Interface element records
########

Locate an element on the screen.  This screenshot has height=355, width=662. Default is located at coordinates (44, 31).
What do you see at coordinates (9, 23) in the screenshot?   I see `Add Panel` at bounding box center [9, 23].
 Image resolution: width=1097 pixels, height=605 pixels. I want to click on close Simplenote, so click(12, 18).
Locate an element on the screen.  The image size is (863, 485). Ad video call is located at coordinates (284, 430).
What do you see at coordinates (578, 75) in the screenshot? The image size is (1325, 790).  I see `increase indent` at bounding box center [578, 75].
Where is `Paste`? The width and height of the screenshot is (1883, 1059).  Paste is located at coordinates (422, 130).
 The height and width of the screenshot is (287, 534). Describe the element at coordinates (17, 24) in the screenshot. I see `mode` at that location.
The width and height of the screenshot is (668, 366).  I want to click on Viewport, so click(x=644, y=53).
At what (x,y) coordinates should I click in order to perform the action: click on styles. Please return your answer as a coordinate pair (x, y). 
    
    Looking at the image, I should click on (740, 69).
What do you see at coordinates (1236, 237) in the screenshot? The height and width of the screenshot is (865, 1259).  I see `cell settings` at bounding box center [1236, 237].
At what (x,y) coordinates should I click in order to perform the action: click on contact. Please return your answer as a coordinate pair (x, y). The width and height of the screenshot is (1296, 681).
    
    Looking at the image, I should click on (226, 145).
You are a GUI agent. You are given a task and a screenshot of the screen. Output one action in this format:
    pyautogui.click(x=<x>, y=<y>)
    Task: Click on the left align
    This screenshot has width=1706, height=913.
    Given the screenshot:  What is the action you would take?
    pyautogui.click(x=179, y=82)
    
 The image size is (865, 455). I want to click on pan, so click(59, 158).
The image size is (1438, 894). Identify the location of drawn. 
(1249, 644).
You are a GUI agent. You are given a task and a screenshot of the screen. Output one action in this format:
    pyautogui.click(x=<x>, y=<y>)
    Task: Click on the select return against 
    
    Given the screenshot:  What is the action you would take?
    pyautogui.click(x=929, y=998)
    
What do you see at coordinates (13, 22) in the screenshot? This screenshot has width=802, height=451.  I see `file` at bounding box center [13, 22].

########

:: What is expected ::
Update the entries above by putting "What is shown at coordinates" wherever "What do you see at coordinates" occurs. Leave everything else as it is.

:: Task solution ::
Locate an element on the screen.  This screenshot has height=355, width=662. Default is located at coordinates (44, 31).
What is shown at coordinates (9, 23) in the screenshot?   I see `Add Panel` at bounding box center [9, 23].
 Image resolution: width=1097 pixels, height=605 pixels. I want to click on close Simplenote, so click(12, 18).
Locate an element on the screen.  The image size is (863, 485). Ad video call is located at coordinates (284, 430).
What is shown at coordinates (578, 75) in the screenshot? The image size is (1325, 790).  I see `increase indent` at bounding box center [578, 75].
Where is `Paste`? The width and height of the screenshot is (1883, 1059).  Paste is located at coordinates (422, 130).
 The height and width of the screenshot is (287, 534). Describe the element at coordinates (17, 24) in the screenshot. I see `mode` at that location.
The width and height of the screenshot is (668, 366).  I want to click on Viewport, so click(x=644, y=53).
At what (x,y) coordinates should I click in order to perform the action: click on styles. Please return your answer as a coordinate pair (x, y). 
    
    Looking at the image, I should click on (740, 69).
What is shown at coordinates (1236, 237) in the screenshot? The height and width of the screenshot is (865, 1259).  I see `cell settings` at bounding box center [1236, 237].
At what (x,y) coordinates should I click in order to perform the action: click on contact. Please return your answer as a coordinate pair (x, y). The width and height of the screenshot is (1296, 681).
    
    Looking at the image, I should click on (226, 145).
You are a GUI agent. You are given a task and a screenshot of the screen. Output one action in this format:
    pyautogui.click(x=<x>, y=<y>)
    Task: Click on the left align
    This screenshot has width=1706, height=913.
    Given the screenshot:  What is the action you would take?
    pyautogui.click(x=179, y=82)
    
 The image size is (865, 455). I want to click on pan, so click(59, 158).
The image size is (1438, 894). Identify the location of drawn. 
(1249, 644).
You are a GUI agent. You are given a task and a screenshot of the screen. Output one action in this format:
    pyautogui.click(x=<x>, y=<y>)
    Task: Click on the select return against 
    
    Given the screenshot:  What is the action you would take?
    pyautogui.click(x=929, y=998)
    
What is shown at coordinates (13, 22) in the screenshot? This screenshot has width=802, height=451.  I see `file` at bounding box center [13, 22].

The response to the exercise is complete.